Not able to understand Python float multiplication - float64 leads to error windup while float32 does not

Question

I was trying to demonstrate floating point error in python. For the following code:

import numpy as np
N = 100
a = b = np.float64(0.1)

for _ in range(N): 
  c = 3*a - 2*b 
  b = a
  a = c
print(a)

The floating point error accumulates in every iteration, with the final output being:

35184372088832.07

But with 32 bit floats, the error does not accumulate. Initializing a and b as:

a = b = np.float32(0.1)

leads to the following output:

0.10000000149011612

a and b remain constant in every iteration. Because of type conversion, in the later case a, b, and c, get converted to float64 by 3rd iteration anyway, but why is there no error accumulation? What would the equivalent code be for C?

I tried to replicate the code in C, but I am not able to generate the case where a and b remain constant.

Answer 1

Your recurrence is designed to take a small rounding error in the initial 3*a-2*b computation and amplify it. However, when you initially store a and b as float32, the only rounding error happens when rounding 0.1 to float32. There is no rounding error in the 3*a-2*b computation.

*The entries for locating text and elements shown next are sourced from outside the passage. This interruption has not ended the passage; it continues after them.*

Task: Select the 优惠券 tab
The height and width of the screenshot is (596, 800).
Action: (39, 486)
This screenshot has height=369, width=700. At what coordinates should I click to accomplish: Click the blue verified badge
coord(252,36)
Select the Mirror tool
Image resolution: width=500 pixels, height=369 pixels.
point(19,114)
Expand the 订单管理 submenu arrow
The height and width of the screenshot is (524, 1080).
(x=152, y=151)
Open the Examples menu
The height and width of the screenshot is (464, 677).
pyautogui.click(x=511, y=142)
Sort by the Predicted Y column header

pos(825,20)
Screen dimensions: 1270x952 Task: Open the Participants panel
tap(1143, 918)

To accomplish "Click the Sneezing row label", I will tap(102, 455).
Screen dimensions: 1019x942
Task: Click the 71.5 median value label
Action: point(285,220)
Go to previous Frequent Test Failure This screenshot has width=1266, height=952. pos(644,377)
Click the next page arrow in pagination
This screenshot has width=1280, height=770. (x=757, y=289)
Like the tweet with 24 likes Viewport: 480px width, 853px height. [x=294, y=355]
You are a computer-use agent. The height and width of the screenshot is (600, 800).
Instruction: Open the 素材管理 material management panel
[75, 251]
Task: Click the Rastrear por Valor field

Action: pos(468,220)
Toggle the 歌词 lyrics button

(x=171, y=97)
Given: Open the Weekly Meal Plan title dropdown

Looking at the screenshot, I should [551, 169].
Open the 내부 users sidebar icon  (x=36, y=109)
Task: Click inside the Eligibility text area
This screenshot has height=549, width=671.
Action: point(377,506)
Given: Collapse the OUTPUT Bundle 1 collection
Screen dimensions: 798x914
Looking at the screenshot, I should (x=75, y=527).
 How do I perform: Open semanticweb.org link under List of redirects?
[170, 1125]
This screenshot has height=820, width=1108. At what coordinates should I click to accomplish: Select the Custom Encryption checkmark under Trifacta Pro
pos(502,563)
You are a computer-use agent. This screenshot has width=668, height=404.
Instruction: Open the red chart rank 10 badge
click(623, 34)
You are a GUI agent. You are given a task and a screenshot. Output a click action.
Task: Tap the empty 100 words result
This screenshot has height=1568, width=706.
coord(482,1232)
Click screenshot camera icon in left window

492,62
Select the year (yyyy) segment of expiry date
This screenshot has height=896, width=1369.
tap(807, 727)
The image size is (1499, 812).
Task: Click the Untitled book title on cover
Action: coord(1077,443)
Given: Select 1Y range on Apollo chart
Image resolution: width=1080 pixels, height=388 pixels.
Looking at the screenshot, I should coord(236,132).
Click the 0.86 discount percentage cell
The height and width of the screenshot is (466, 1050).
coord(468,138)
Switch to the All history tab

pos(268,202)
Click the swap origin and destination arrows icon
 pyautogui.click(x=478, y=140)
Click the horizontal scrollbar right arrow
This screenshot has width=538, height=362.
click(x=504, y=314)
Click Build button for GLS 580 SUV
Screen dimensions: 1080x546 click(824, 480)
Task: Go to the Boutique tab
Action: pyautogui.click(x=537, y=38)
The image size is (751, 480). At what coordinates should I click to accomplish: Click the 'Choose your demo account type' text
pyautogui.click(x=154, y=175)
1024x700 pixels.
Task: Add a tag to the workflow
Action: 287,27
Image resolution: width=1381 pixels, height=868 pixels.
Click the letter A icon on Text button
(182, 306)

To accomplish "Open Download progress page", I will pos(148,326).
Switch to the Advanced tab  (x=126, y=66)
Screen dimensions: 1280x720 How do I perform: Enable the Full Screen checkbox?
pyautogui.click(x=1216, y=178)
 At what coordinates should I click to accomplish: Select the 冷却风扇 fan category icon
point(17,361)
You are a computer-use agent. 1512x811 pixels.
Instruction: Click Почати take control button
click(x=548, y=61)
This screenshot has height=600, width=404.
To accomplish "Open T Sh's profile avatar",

Performing the 3*a-2*b computation exactly only requires slightly more precision than a and b were initially rounded to. a and b were initially rounded to float32, but the computation is performed in float64 math, and float64 has way more precision than float32. There is no rounding error in the initial 3*a-2*b computation, and thus, nothing for later iterations to amplify. Every iteration preserves the original values.

You would see a similar effect if you initially rounded a and b to float64, then performed the subsequent arithmetic in numpy.longdouble math.